- _EXERCISE TASKS_:
1. In the article about diplomat Jason Mack, where was his first Foreign Service assignment?
2. Carry on the article about diplomat Jason Mack from its last sentence.

(Beginning of TEXT EXCERPT)

December 5, 2022

 By A. Edward Elmendorf, Past President, UNA-NCA


American Diplomat Jason Mack Uses the Tools of Diplomacy for Human Rights 

 The U.S. Foreign Service career of Jason Mack, recipient of the 2022 UNA-NCA ‘Tex’ Harris Award for Human Rights through Diplomacy, shows how promotion and protection of human rights and the requirements of diplomacy can be fully consistent in the world of the 21st Century. This was not always the case: When I had the privilege of joining the Foreign Service in the 1960s, the domestic human rights record of host countries was generally considered a topic not to be raised.

Human rights have been a continuous part of Jason’s work in diplomacy, dating back to his first assignment in Panama, where he worked with colleagues in Washington to seek the declassification of documents revealing human rights violations and abuses committed under Panama’s dictatorship. A major milestone years later in Jason’s human rights diplomacy was reflected in his work on combatting human trafficking during his service at the U.S. Embassy in Argentina.  His actions created awareness of this horrific human rights violation in the annual recertification of 300,000 truck drivers susceptible to participating in that scourge or likely to encounter victims in their extensive travels. It continued in the very important use of voice – his voice – for human rights at the U.S. Mission to the UN in Geneva, under the leadership of then U.S. Representative to the UN Human Rights Council, Ambassador Keith Harper, who subsequently became a member of the Board of UNA-NCA.

(End of TEXT EXCERPT)
(Beginning of DATASET EXTRACT)

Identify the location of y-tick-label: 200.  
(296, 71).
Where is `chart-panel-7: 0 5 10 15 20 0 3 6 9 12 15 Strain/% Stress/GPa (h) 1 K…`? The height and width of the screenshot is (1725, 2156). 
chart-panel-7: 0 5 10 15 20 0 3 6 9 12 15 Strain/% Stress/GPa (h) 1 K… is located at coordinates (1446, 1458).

(End of DATASET EXTRACT)

- _OUTPUTS IN ORDER_:
1. Panama

2.
 

For much of Jason Mack’s career, human rights was not viewed by some to be a foreign policy priority, despite the active concern for human rights by President Jimmy Carter in the late 1970s and the establishment of the State Department Bureau for Democracy, Human Rights and Labor and the Department’s annual publication of human rights reports, country by country. But that has been changing in recent years. 

 

Mack’s family background did not lead him automatically into global promotion and protection of human rights.  He was the first member of his family to obtain a passport! Yet, a fire for the wider world was kindled by his grandmother, who, as he said, regretted that she had not been able to get to know other countries.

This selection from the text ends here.